(Dataset records):
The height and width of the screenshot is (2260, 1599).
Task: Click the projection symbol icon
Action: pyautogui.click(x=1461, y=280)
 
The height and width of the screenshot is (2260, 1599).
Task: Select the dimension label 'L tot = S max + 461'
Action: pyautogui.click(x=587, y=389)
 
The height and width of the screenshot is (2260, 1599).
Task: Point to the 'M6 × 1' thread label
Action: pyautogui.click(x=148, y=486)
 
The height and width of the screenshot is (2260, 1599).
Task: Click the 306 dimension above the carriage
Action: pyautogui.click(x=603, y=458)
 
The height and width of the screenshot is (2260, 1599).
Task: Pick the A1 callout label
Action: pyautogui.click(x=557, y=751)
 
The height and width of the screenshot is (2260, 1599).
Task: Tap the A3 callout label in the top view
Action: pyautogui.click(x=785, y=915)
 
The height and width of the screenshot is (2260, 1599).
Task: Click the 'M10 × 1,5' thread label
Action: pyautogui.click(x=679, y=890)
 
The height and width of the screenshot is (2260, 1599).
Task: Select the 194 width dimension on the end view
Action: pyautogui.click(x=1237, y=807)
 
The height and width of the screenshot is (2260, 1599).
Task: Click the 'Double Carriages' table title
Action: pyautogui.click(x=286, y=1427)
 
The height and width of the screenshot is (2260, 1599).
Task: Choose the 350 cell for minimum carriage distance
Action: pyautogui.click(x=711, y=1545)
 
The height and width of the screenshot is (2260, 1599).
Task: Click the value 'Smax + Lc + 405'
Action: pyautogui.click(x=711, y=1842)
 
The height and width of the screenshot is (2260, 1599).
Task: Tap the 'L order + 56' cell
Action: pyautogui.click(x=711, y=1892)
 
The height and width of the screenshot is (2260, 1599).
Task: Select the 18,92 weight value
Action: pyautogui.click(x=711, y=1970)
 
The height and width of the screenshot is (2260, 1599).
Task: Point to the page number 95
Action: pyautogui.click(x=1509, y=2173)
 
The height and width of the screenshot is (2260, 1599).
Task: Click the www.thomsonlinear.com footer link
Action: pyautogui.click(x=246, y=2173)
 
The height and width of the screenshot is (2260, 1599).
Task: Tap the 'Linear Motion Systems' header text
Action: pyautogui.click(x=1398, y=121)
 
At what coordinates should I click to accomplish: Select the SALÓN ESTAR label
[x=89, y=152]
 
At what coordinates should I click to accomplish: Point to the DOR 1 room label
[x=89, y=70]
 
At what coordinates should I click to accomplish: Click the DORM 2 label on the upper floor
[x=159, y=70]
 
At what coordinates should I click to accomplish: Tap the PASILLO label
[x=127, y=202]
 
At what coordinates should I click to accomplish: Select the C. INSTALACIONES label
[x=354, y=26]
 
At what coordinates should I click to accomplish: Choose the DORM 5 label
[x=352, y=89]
==
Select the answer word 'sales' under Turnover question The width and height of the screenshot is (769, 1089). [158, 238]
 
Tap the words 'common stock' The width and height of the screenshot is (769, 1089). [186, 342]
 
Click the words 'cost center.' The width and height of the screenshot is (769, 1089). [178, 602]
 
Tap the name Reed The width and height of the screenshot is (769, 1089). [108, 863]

(Exercise):
Add 39 to every answer coordinate in the records from the line with "Tap the words" to the line with "Tap the name", and write those records out again in full.

(Answer in full):
Tap the words 'common stock' The width and height of the screenshot is (769, 1089). [225, 381]
 
Click the words 'cost center.' The width and height of the screenshot is (769, 1089). [217, 641]
 
Tap the name Reed The width and height of the screenshot is (769, 1089). [147, 902]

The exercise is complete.